ストレージシステムを展開するネットアップが、今年10月1日付で、経営トップを交代した。新社長は、岩上純一氏。3年前にネットアップに入社し、営業統括本部長として組織を大胆に再編。下落傾向にあったネットアップの業績を回復させてきた人物だ。岩上社長は、経営活動にあたって、武道の言葉「守破離(しゅはり)」を強く意識しているそうだ。守破離──(教えを)守る、破る、離れるをコンセプトに、日本でのビジネスを大きく伸ばそうとしている。
2016年度までに売り上げを倍増
──岩上さんは、2009年にネットアップに入社された段階で、数年後に社長に就任することが内定していたとうかがっています。 岩上 そうです。当時のタイ・マッコーニー社長が米国本社に帰任することが決まり、彼の後継者としてネットアップに入りました。これは、当社ではとくに珍しいことではありません。例えば、本社のCEOとか、CFO(最高財務責任者)も、入社から3~4年間の“修行期間”を経て、そのポストに就いています。
──ネットアップは、営業統括本部長を務めた岩上さんの下で、業績が大きく回復しましたね。 岩上 入社した当時、ネットアップの日本での売り上げが数期連続して減少していました。それに歯止めをかけるために、マッコーニー社長に「90日ください」と頼んで、根本的な組織再編に着手しました。製品力には自信がある。販売パートナーも強い。なのに、売り上げが減少しているのは、なぜか。私は、当社の営業やシステムエンジニア(SE)がパートナーとお客様とうまく連携できていない、これまでの組織の仕組みにその原因があるとみました。その打開策として、これまでの組織を大胆に再編し、各業種のお客様のニーズに迅速に対応できるインダストリーごとの営業体制を構築しました。ネットアップの営業/SEがフロントに出て、パートナーとお客様を積極的に支援する。そういう環境をつくりました。
そりゃあ、逆風は強かったですよ。「会社を潰しにきたんじゃないか」と、反発も受けました。しかし、私には絶対的な自信がありました。そして、成功したのです。私がネットアップに来てから、売り上げが一度も落ちていない。昨年度(2012年4月期)の日本での成長率は約25%でした。日本は現在、先進国のなかでネットアップのビジネスが最も伸びている国になっています。

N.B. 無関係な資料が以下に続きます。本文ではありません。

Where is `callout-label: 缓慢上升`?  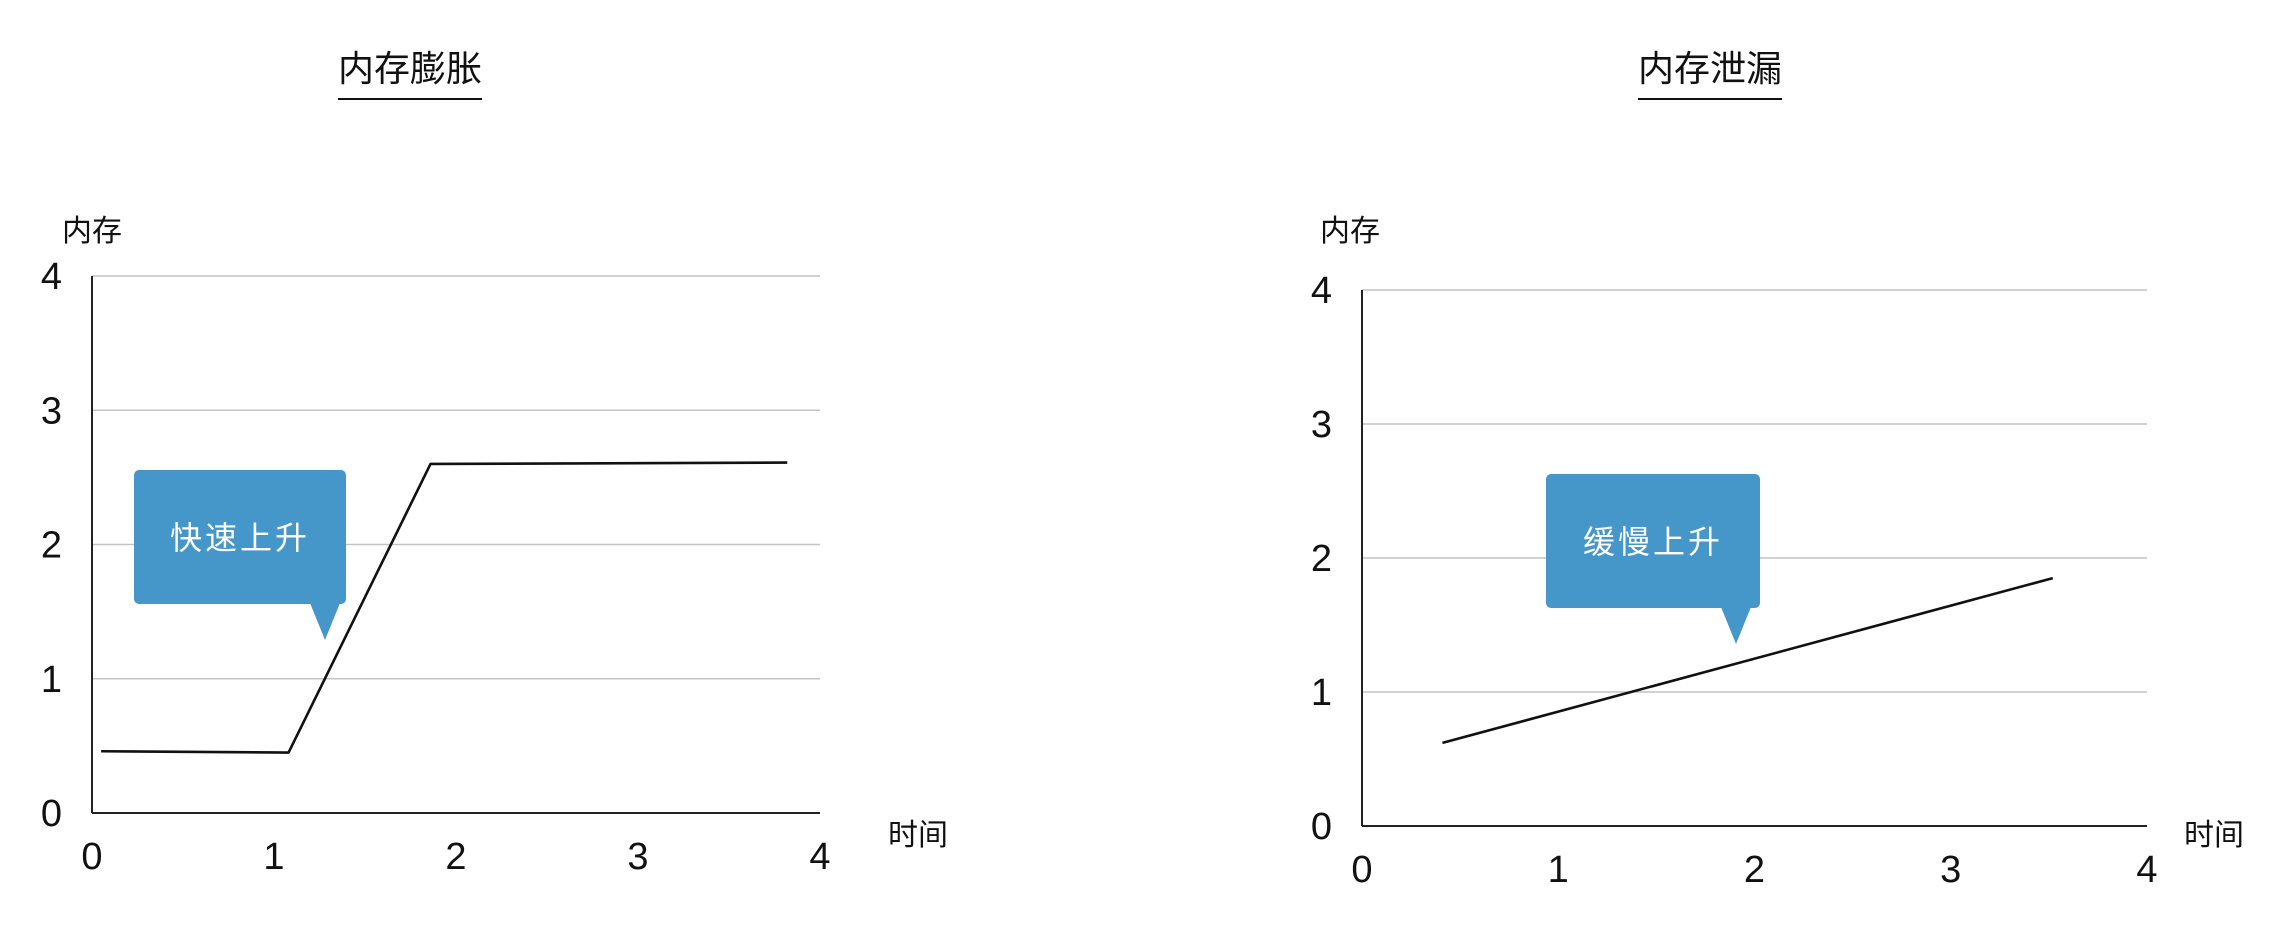
callout-label: 缓慢上升 is located at coordinates (1653, 542).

──営業統括本部長を経て社長に就任された岩上さんは、さらにスピードを上げてビジネスを伸ばしていくと期待されているのでは? 岩上 その期待には、ぜひ応えたい。来年5月に始まる2014年度からの中期経営計画で、2016年度(2016年4月期)までに、日本法人の売り上げを倍増させることを目指しています。